Tuesday, October 26, 2010

filling the pot aka the actual artist statement.

i've never really found myself to be exceptionally good at something, at least until this.

it all started when i switched one of my classes my sophomore year from an unbelievably boring business management class with the nasally voiced mrs. haga to commercial arts two, even though i hadn't met the prerequisite. i went into the class got my first assignment, the project from hell, to create a digital portrait of somebody. i spent weeks slaving over it, complaining about it. changing one tiny point at a time, trying to create something amazing. did it turn out amazing? not quite, but this was just the start for me.

from there i practiced. i did more projects, learned how to work illustrator, and created. i couldn't get enough of the multitudes of things the computer could do that i was not capable doing with a pencil and paper. so, i kept pushing myself to do more projects.

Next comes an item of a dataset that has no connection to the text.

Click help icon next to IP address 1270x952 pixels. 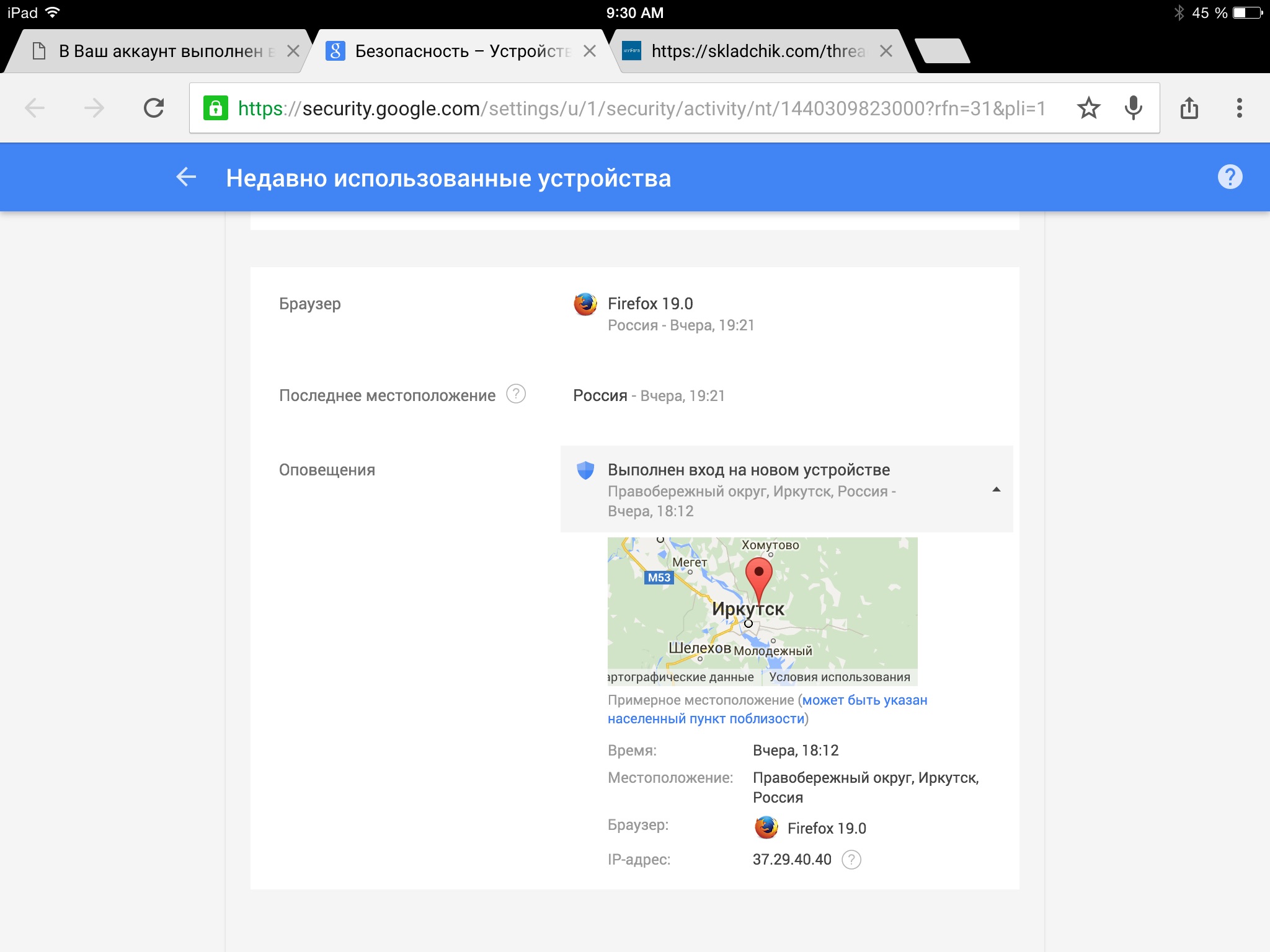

over the past two years i have seen myself grow as an artist. experimenting with different techniques and styles. design has landed me an internship at a design firm and an editor position on my school's yearbook. i do not know where else design can take me, but i know the possibilities are endless.

i have yet to find a method to the madness that is design. i have tried countless amount of things, a million different processes to find one i can settle into, but i can't. all the work i do is sporadic and even i don't know what it's going to look like finished until i click print. in the end i just want to create something i am proud of. i want to be able to hang up pieces, stand next to them, and smile.